Description of the task → Below are the records; repeat them in full, exactly.

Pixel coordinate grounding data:
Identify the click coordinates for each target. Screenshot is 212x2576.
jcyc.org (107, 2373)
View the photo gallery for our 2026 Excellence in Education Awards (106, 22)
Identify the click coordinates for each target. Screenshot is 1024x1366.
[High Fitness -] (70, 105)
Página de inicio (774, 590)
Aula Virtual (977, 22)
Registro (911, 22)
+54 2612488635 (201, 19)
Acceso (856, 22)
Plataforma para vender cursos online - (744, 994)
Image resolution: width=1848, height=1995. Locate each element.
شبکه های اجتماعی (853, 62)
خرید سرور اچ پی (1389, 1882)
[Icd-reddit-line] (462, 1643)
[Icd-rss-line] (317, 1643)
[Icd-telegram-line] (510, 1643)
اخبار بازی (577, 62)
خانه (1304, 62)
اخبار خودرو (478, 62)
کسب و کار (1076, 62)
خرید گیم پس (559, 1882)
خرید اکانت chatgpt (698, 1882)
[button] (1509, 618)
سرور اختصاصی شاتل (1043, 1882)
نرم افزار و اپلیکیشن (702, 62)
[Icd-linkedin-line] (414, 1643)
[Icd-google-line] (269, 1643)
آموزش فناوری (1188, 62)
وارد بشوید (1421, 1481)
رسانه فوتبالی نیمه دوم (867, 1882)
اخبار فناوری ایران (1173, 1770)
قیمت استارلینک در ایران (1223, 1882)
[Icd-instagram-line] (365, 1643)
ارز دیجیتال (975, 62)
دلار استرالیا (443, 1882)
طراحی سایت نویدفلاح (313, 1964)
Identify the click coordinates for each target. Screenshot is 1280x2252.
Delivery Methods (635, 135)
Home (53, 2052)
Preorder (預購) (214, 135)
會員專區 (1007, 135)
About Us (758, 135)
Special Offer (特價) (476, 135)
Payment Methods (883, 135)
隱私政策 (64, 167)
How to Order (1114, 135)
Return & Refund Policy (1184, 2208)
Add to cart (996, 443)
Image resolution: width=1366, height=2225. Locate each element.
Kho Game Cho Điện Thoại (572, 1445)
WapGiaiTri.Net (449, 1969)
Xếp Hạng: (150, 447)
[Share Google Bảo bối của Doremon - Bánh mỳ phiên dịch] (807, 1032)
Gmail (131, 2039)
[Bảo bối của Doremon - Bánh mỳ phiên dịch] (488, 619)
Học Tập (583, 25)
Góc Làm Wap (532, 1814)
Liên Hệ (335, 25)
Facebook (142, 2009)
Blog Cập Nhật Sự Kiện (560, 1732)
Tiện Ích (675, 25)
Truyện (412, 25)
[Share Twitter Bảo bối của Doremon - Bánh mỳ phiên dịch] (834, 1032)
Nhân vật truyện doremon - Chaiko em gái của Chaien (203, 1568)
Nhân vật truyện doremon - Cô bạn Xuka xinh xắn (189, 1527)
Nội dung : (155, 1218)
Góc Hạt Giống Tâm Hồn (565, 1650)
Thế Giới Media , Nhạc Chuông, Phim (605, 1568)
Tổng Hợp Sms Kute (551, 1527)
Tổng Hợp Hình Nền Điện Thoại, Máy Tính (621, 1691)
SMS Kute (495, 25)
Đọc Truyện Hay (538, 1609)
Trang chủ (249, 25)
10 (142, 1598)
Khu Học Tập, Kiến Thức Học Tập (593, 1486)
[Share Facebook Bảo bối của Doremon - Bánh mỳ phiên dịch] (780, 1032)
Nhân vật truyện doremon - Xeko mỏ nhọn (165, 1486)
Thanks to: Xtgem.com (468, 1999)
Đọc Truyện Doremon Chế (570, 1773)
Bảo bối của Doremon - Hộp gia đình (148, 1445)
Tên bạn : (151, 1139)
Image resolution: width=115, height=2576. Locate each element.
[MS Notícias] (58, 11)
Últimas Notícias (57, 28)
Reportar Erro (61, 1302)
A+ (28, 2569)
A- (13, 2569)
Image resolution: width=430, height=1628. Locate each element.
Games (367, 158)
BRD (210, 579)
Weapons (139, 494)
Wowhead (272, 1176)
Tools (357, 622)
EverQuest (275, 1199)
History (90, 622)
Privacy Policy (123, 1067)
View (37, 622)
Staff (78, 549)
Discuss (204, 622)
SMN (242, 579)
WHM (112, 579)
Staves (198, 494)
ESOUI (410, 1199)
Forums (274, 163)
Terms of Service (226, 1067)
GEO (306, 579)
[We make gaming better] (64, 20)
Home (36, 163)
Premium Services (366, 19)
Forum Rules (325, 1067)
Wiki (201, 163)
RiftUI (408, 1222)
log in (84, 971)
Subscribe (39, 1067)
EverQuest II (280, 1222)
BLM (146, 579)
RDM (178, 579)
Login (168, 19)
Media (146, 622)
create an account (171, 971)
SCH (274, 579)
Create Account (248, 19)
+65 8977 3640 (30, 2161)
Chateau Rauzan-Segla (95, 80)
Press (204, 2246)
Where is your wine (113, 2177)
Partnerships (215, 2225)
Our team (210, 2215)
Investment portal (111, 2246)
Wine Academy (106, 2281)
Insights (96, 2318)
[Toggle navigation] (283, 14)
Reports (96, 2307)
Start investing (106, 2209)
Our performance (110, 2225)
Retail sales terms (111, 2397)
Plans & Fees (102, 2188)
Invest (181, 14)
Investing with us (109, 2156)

Response →
Identify the click coordinates for each target. Screenshot is 212x2576.
jcyc.org (107, 2373)
View the photo gallery for our 2026 Excellence in Education Awards (106, 22)
Identify the click coordinates for each target. Screenshot is 1024x1366.
[High Fitness -] (70, 105)
Página de inicio (774, 590)
Aula Virtual (977, 22)
Registro (911, 22)
+54 2612488635 (201, 19)
Acceso (856, 22)
Plataforma para vender cursos online - (744, 994)
Image resolution: width=1848, height=1995. Locate each element.
شبکه های اجتماعی (853, 62)
خرید سرور اچ پی (1389, 1882)
[Icd-reddit-line] (462, 1643)
[Icd-rss-line] (317, 1643)
[Icd-telegram-line] (510, 1643)
اخبار بازی (577, 62)
خانه (1304, 62)
اخبار خودرو (478, 62)
کسب و کار (1076, 62)
خرید گیم پس (559, 1882)
خرید اکانت chatgpt (698, 1882)
[button] (1509, 618)
سرور اختصاصی شاتل (1043, 1882)
نرم افزار و اپلیکیشن (702, 62)
[Icd-linkedin-line] (414, 1643)
[Icd-google-line] (269, 1643)
آموزش فناوری (1188, 62)
وارد بشوید (1421, 1481)
رسانه فوتبالی نیمه دوم (867, 1882)
اخبار فناوری ایران (1173, 1770)
قیمت استارلینک در ایران (1223, 1882)
[Icd-instagram-line] (365, 1643)
ارز دیجیتال (975, 62)
دلار استرالیا (443, 1882)
طراحی سایت نویدفلاح (313, 1964)
Identify the click coordinates for each target. Screenshot is 1280x2252.
Delivery Methods (635, 135)
Home (53, 2052)
Preorder (預購) (214, 135)
會員專區 (1007, 135)
About Us (758, 135)
Special Offer (特價) (476, 135)
Payment Methods (883, 135)
隱私政策 (64, 167)
How to Order (1114, 135)
Return & Refund Policy (1184, 2208)
Add to cart (996, 443)
Image resolution: width=1366, height=2225. Locate each element.
Kho Game Cho Điện Thoại (572, 1445)
WapGiaiTri.Net (449, 1969)
Xếp Hạng: (150, 447)
[Share Google Bảo bối của Doremon - Bánh mỳ phiên dịch] (807, 1032)
Gmail (131, 2039)
[Bảo bối của Doremon - Bánh mỳ phiên dịch] (488, 619)
Học Tập (583, 25)
Góc Làm Wap (532, 1814)
Liên Hệ (335, 25)
Facebook (142, 2009)
Blog Cập Nhật Sự Kiện (560, 1732)
Tiện Ích (675, 25)
Truyện (412, 25)
[Share Twitter Bảo bối của Doremon - Bánh mỳ phiên dịch] (834, 1032)
Nhân vật truyện doremon - Chaiko em gái của Chaien (203, 1568)
Nhân vật truyện doremon - Cô bạn Xuka xinh xắn (189, 1527)
Nội dung : (155, 1218)
Góc Hạt Giống Tâm Hồn (565, 1650)
Thế Giới Media , Nhạc Chuông, Phim (605, 1568)
Tổng Hợp Sms Kute (551, 1527)
Tổng Hợp Hình Nền Điện Thoại, Máy Tính (621, 1691)
SMS Kute (495, 25)
Đọc Truyện Hay (538, 1609)
Trang chủ (249, 25)
10 (142, 1598)
Khu Học Tập, Kiến Thức Học Tập (593, 1486)
[Share Facebook Bảo bối của Doremon - Bánh mỳ phiên dịch] (780, 1032)
Nhân vật truyện doremon - Xeko mỏ nhọn (165, 1486)
Thanks to: Xtgem.com (468, 1999)
Đọc Truyện Doremon Chế (570, 1773)
Bảo bối của Doremon - Hộp gia đình (148, 1445)
Tên bạn : (151, 1139)
Image resolution: width=115, height=2576. Locate each element.
[MS Notícias] (58, 11)
Últimas Notícias (57, 28)
Reportar Erro (61, 1302)
A+ (28, 2569)
A- (13, 2569)
Image resolution: width=430, height=1628. Locate each element.
Games (367, 158)
BRD (210, 579)
Weapons (139, 494)
Wowhead (272, 1176)
Tools (357, 622)
EverQuest (275, 1199)
History (90, 622)
Privacy Policy (123, 1067)
View (37, 622)
Staff (78, 549)
Discuss (204, 622)
SMN (242, 579)
WHM (112, 579)
Staves (198, 494)
ESOUI (410, 1199)
Forums (274, 163)
Terms of Service (226, 1067)
GEO (306, 579)
[We make gaming better] (64, 20)
Home (36, 163)
Premium Services (366, 19)
Forum Rules (325, 1067)
Wiki (201, 163)
RiftUI (408, 1222)
log in (84, 971)
Subscribe (39, 1067)
EverQuest II (280, 1222)
BLM (146, 579)
RDM (178, 579)
Login (168, 19)
Media (146, 622)
create an account (171, 971)
SCH (274, 579)
Create Account (248, 19)
+65 8977 3640 (30, 2161)
Chateau Rauzan-Segla (95, 80)
Press (204, 2246)
Where is your wine (113, 2177)
Partnerships (215, 2225)
Our team (210, 2215)
Investment portal (111, 2246)
Wine Academy (106, 2281)
Insights (96, 2318)
[Toggle navigation] (283, 14)
Reports (96, 2307)
Start investing (106, 2209)
Our performance (110, 2225)
Retail sales terms (111, 2397)
Plans & Fees (102, 2188)
Invest (181, 14)
Investing with us (109, 2156)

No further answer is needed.